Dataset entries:
== Segment start ==

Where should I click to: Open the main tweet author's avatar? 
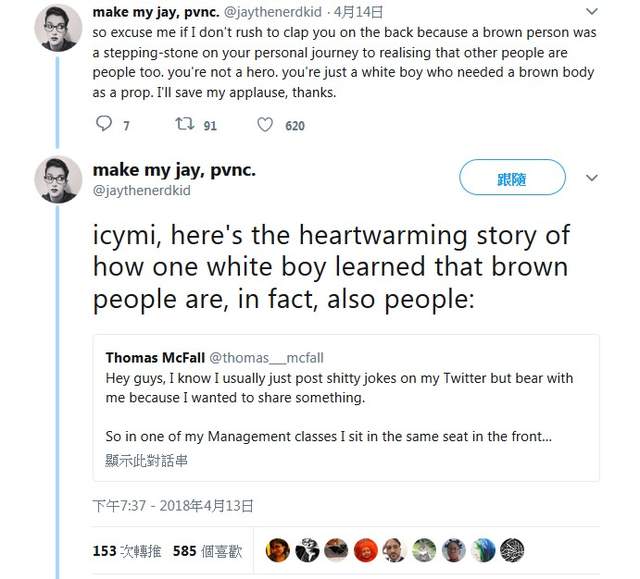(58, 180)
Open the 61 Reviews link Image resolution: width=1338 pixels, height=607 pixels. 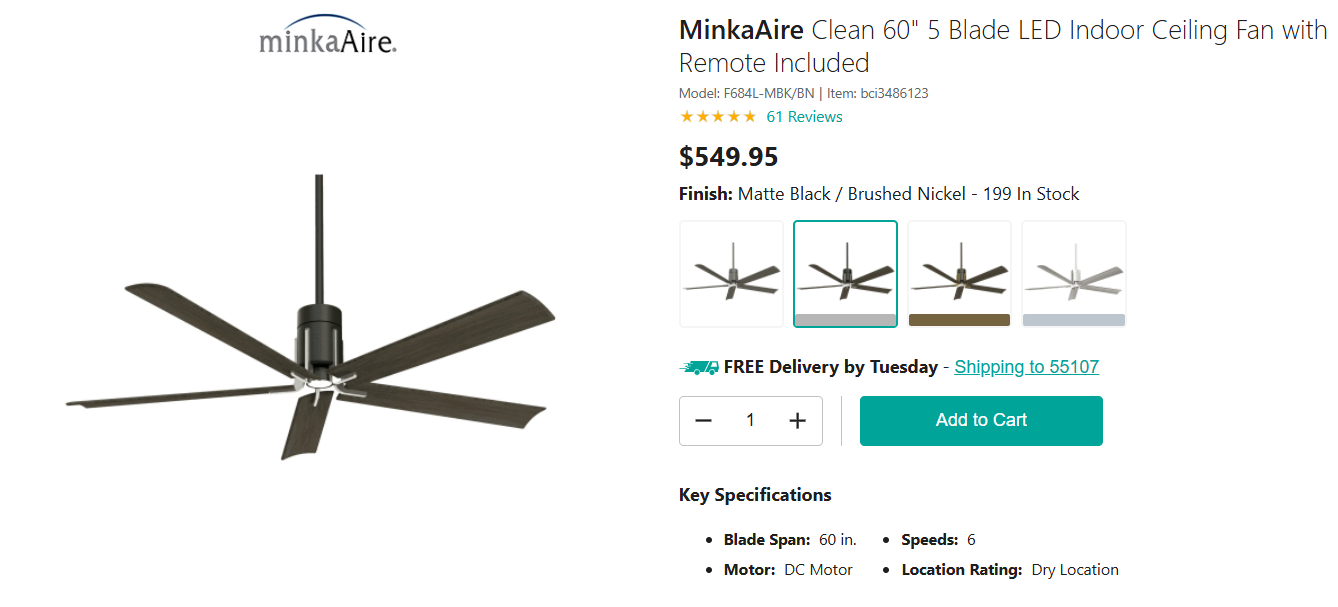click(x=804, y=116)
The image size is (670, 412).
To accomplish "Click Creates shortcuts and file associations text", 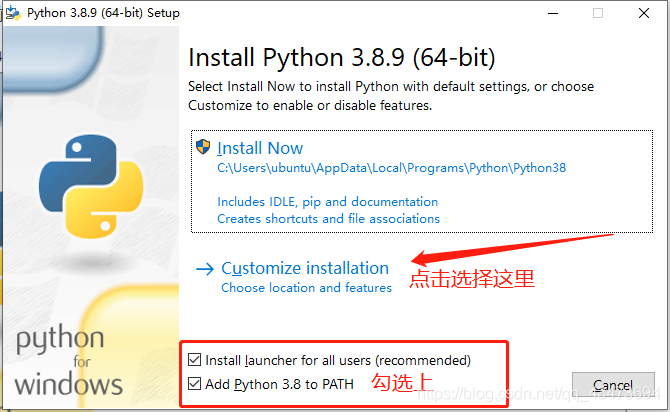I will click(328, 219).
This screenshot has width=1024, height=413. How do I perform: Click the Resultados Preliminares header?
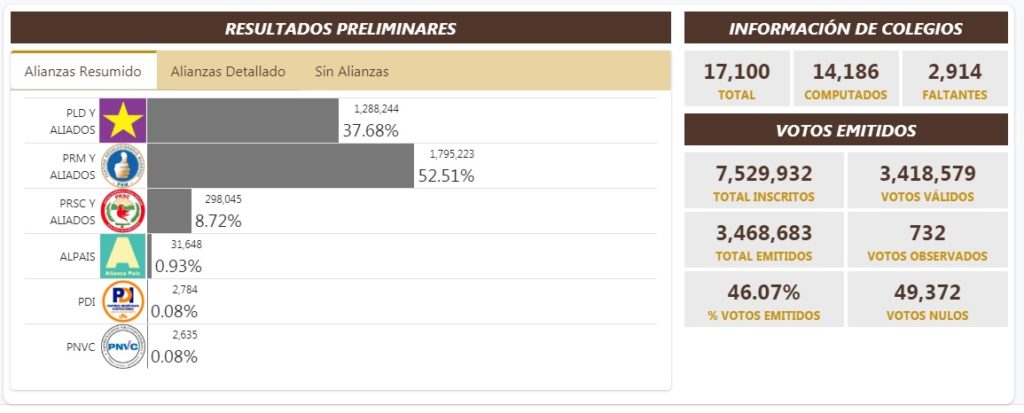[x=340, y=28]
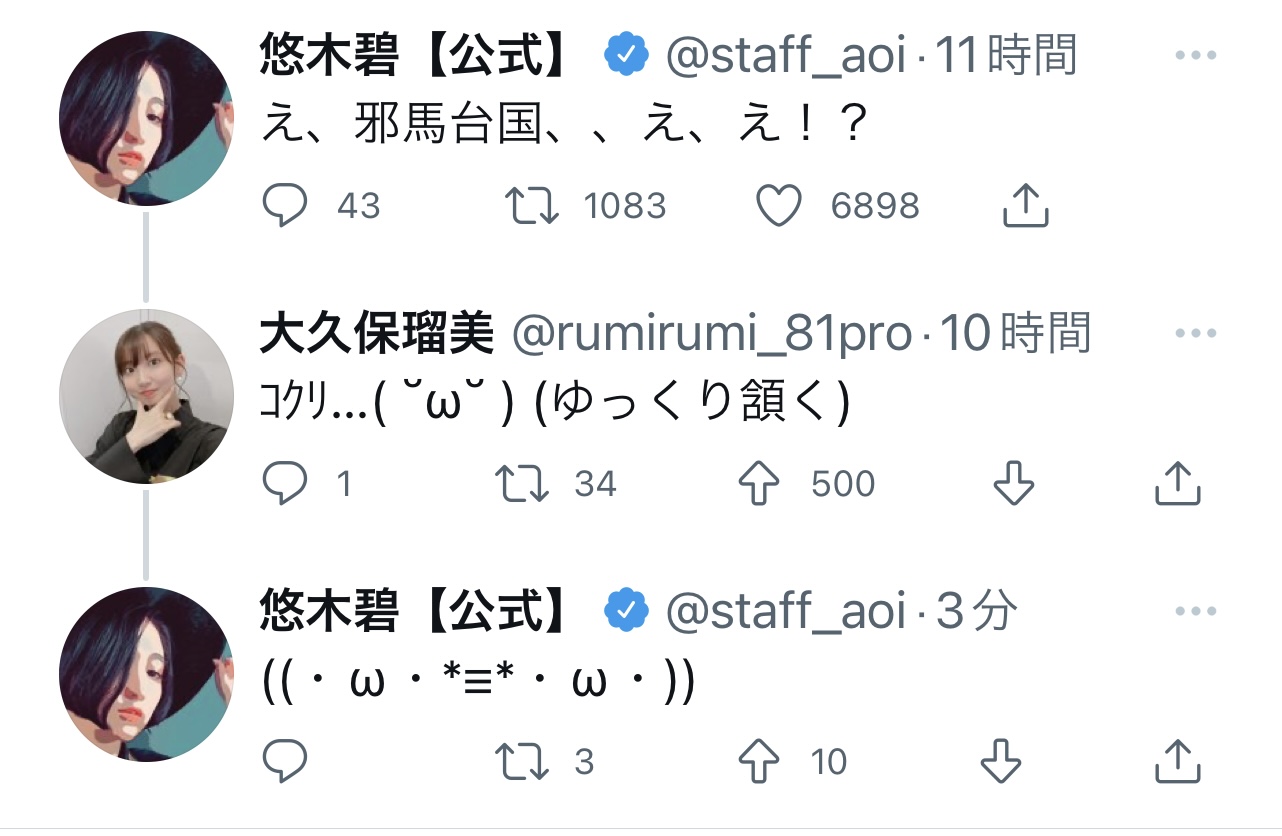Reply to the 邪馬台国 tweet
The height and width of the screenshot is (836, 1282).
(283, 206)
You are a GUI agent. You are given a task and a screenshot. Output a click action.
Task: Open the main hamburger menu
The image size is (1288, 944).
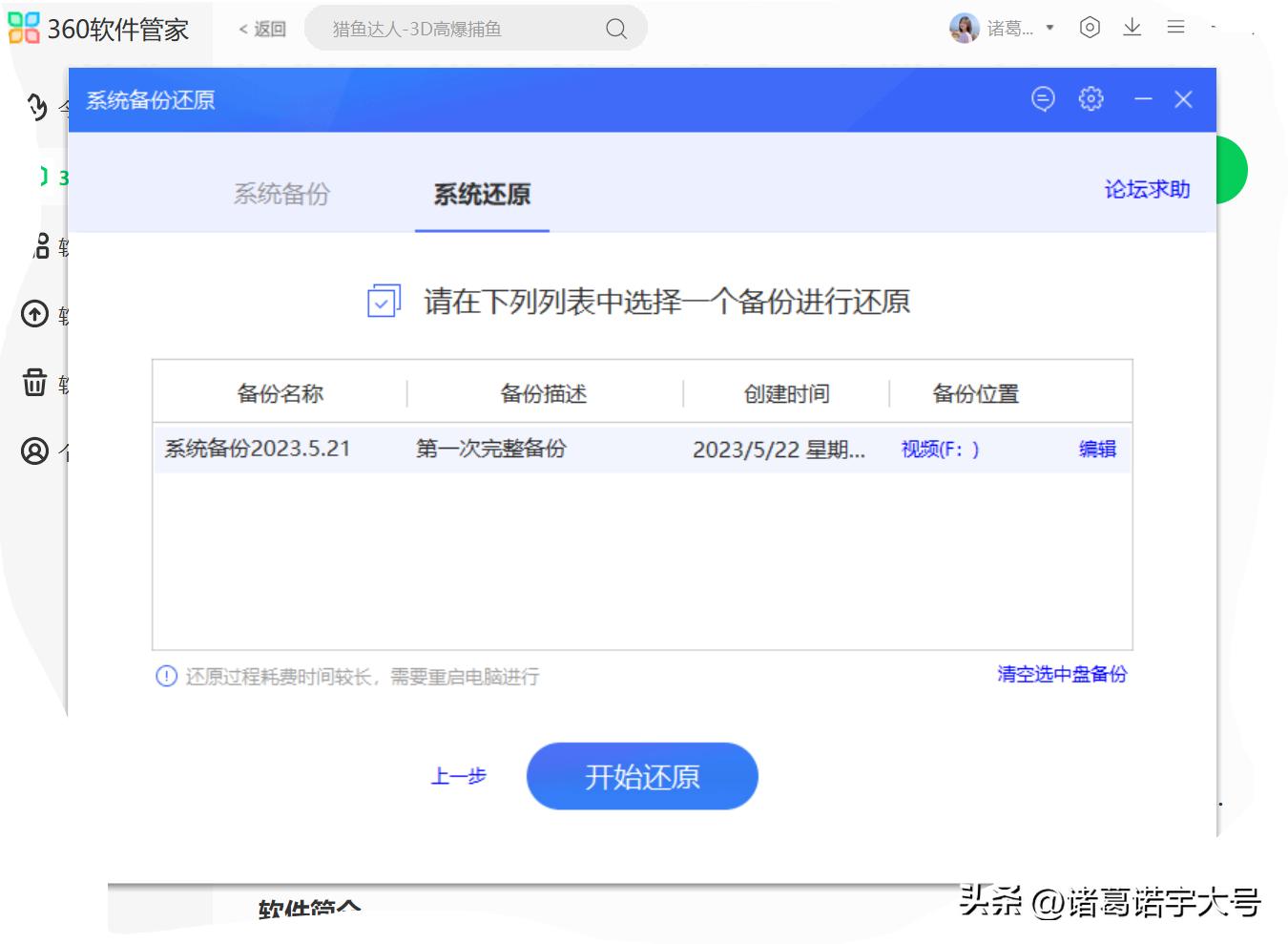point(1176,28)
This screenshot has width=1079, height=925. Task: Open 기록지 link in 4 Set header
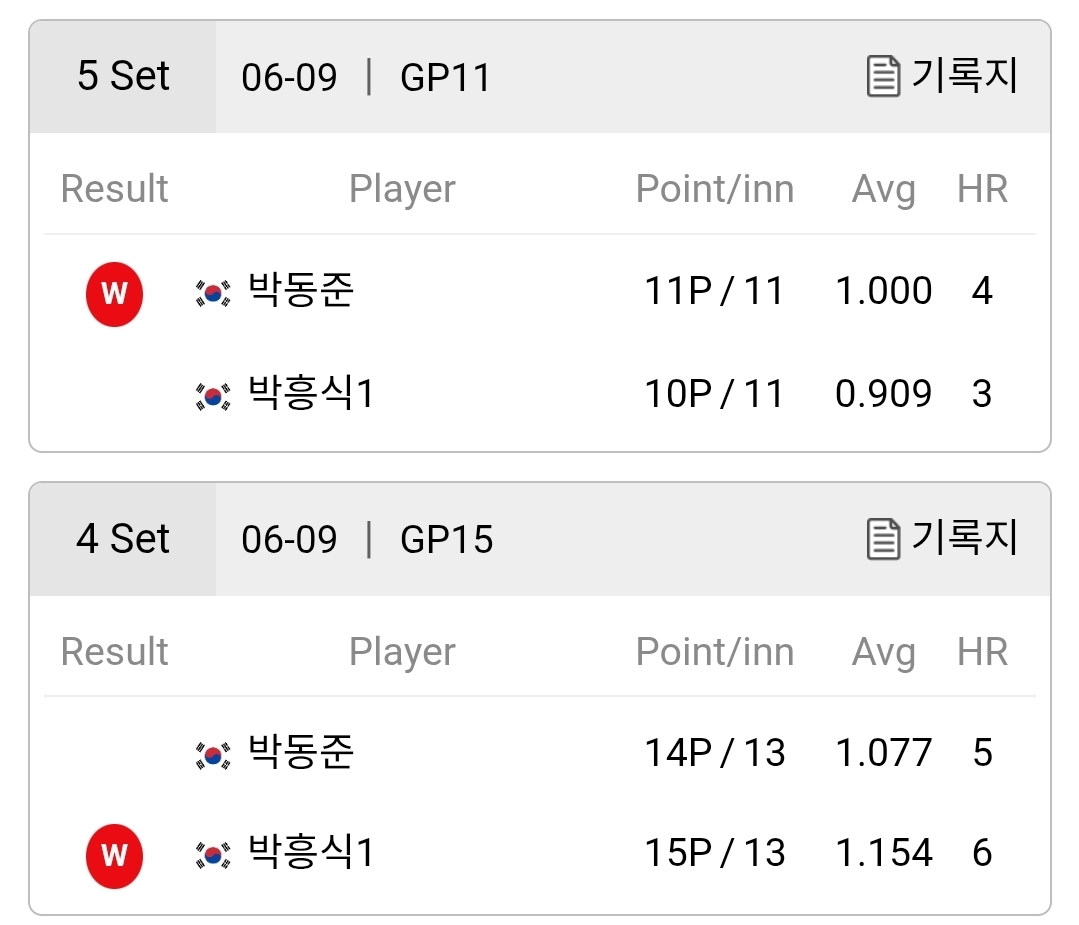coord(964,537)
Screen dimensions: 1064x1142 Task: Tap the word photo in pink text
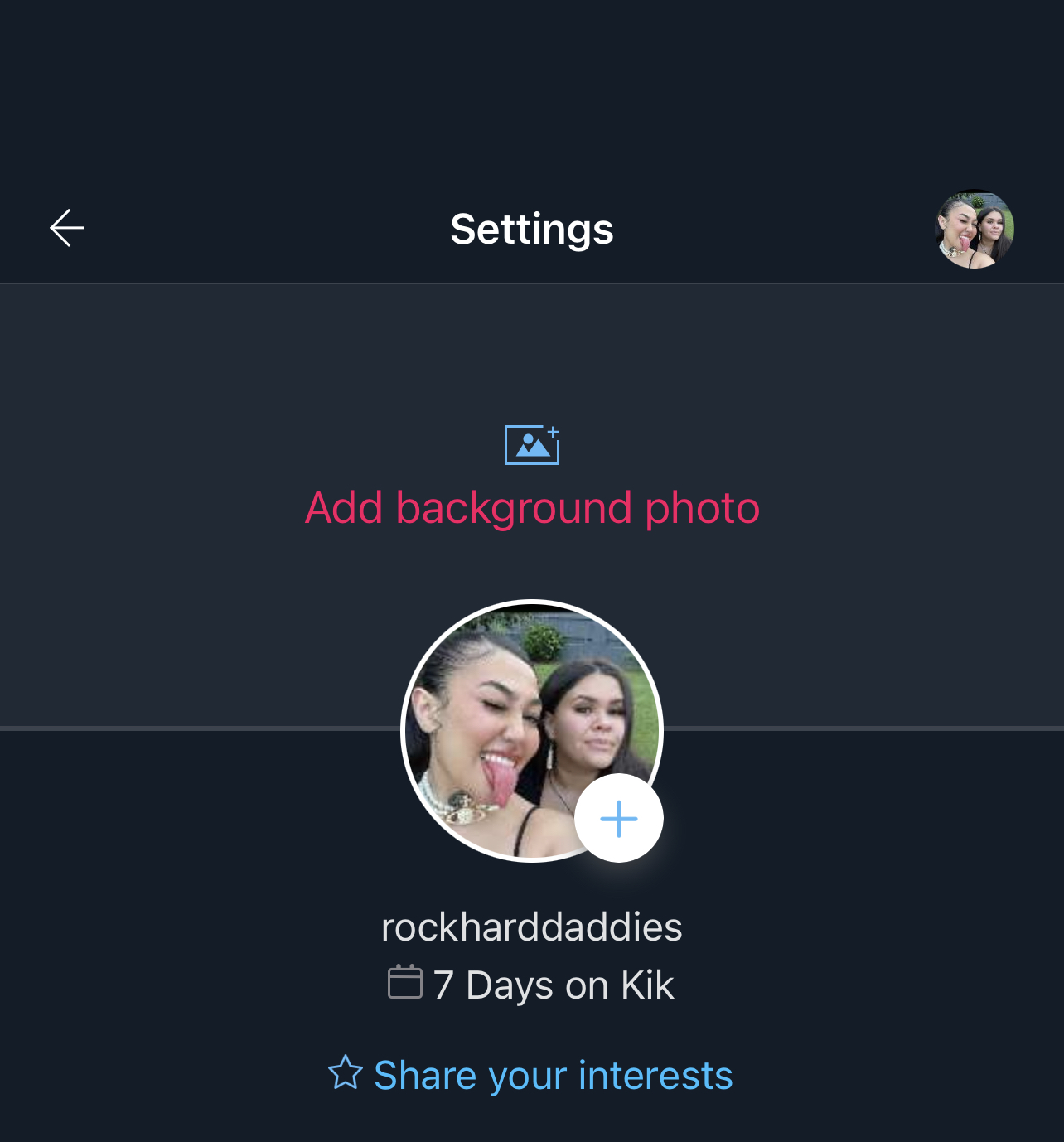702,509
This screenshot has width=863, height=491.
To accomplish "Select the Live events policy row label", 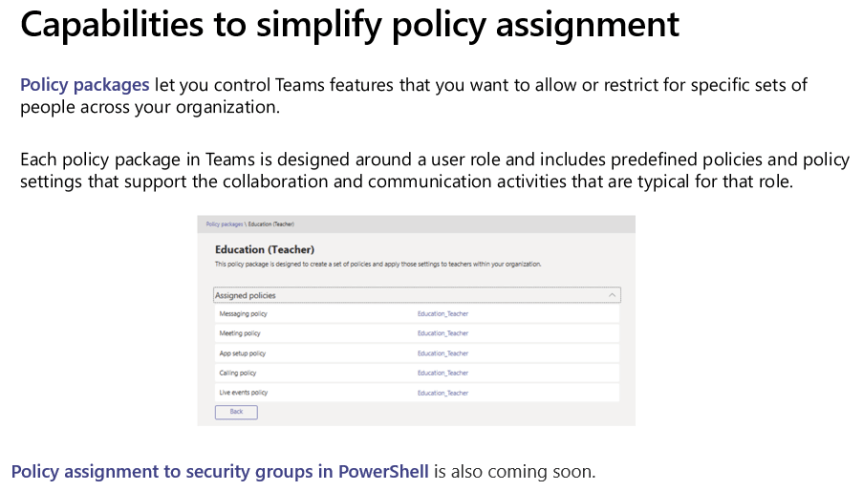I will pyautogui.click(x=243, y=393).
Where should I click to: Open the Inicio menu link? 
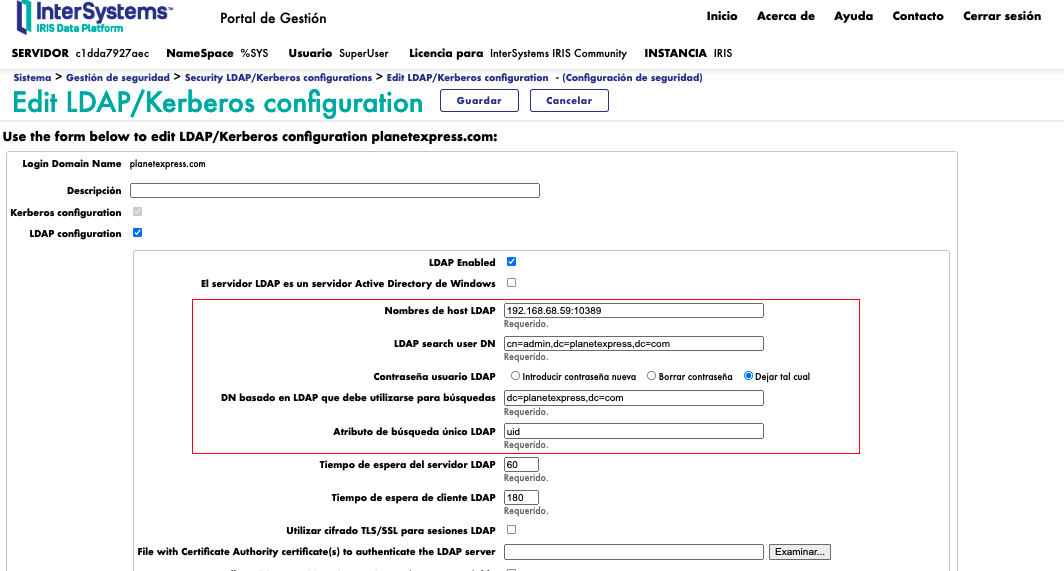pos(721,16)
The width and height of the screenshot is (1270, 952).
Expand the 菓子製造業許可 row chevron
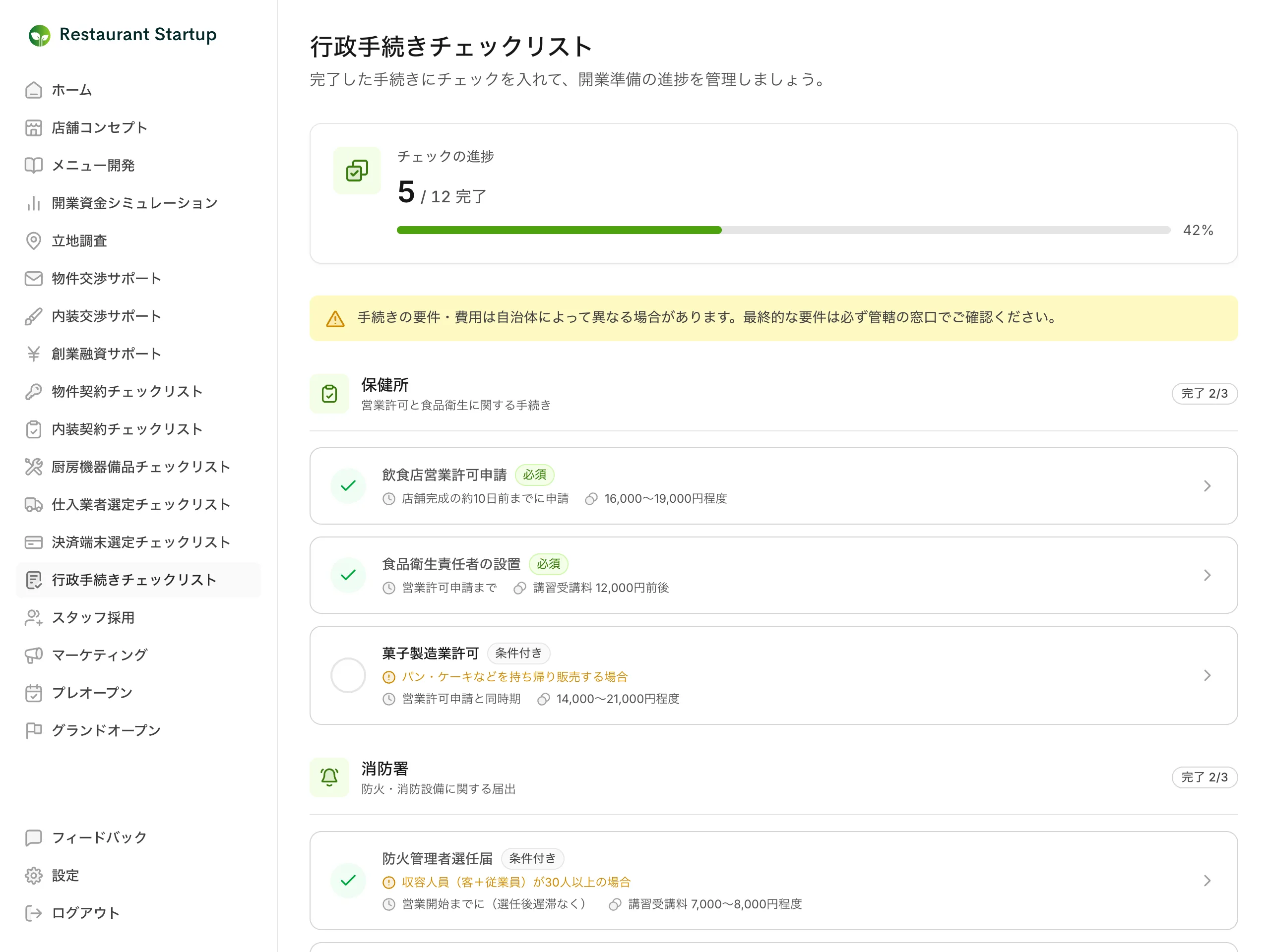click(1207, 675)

== Segment end ==

#### Aim of the task:
Return nothing except the lines from the line with "Where should I click to: Open the Inicio" through the last line of the records above, copied exactly and without pictures.

#### Your solution:
Where should I click to: Open the Inicio menu link? 
pos(721,16)
The width and height of the screenshot is (1270, 952).
Expand the 菓子製造業許可 row chevron
click(1207, 675)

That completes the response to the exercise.